Townsend przyznał, że śmierć Prigożyna po tym, jak wystąpił przeciw Kremlowi nie jest zaskoczeniem. Wskazuje, że otwarcie o możliwości jego śmierci mówił m.in. szef CIA Bill Burns, który nazwał Putina „ostatecznym apostołem zemsty” i stwierdził, że zdziwiłby się, gdyby Prigożyn uniknął dalszych retrybucji za swój rajd na Moskwę.
Putin jest kimś, kto generalnie uważa, że zemsta najlepiej smakuje na zimno
— mówił Burns podczas lipcowej konferencji bezpieczeństwa Aspen Security Forum. Prezydent Biden z kolei twierdził, ze na miejscu Prigożyna „uważałby na swoje menu”.
Były urzędnik uważa, że choć trudno jest na gorąco przewidzieć skutki śmierci Prigożyna oraz dowódcy Dmitrija „Wagnera” Utkina, to najważniejsze będzie obserwowanie, co stanie się z najemnikami Grupy Wagnera na Białorusi oraz jaka będzie reakcja zwolenników Prigożyna wewnątrz Rosji.
„Rosja jest państwem gangsterskim”
Śmierć Jewgienija Prigożyna będzie miała marginalny wpływ na wojnę na Ukrainie, ale pokazuje, że Rosja jest państwem gangsterskim - ocenił brytyjski analityk wojskowy prof.

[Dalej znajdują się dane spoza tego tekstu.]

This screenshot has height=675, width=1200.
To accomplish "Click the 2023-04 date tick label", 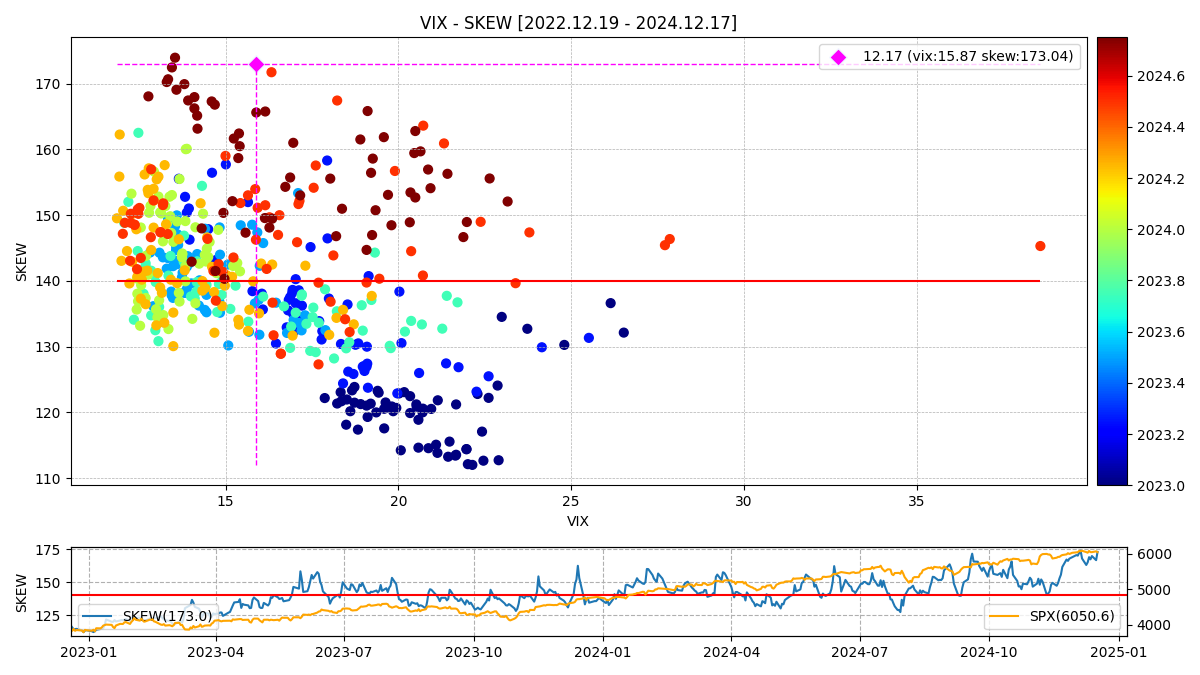I will click(x=216, y=652).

Michael Clarke.
Rosawiacja, czyli rosyjska agencja transportu lotniczego, potwierdziła w środę wieczorem, że na pokładzie samolotu, który rozbił się w obwodzie twerskim na zachodzie Rosji, byli szef najemniczej Grupy Wagnera Jewgienij Prigożyn i jego „prawa ręka” Dmitrij Utkin, pseudonim „Wagner”.
To niewątpliwie duża wiadomość, ponieważ niezależnie od tego, jaki ma to wpływ na wojnę na Ukrainie, a w pewnym sensie wpływ na wojnę będzie marginalny, wzmacnia fakt, że Rosja jest państwem gangsterskim. Jest zarządzane w gangsterski sposób od samej góry aż do samego dołu, z korupcją schodzącą do najniższego możliwego poziomu
— powiedział w stacji Sky News Clarke, były dyrektor londyńskiego think-tanku Royal United Services Institute (RUSI).
„Putin absolutnie nie chciał robić z niego męczennika”
Inny analityk wojskowy, emerytowany wicemarszałek brytyjskich sił powietrznych Sean Bell powiedział, że po nieudanym buncie Prigożyna nikt nie spodziewał się, iż pożyje on długo, choć wiele osób przewidywało raczej, że Władimir Putin „zadziała bardzo szybko i zdecydowanie”.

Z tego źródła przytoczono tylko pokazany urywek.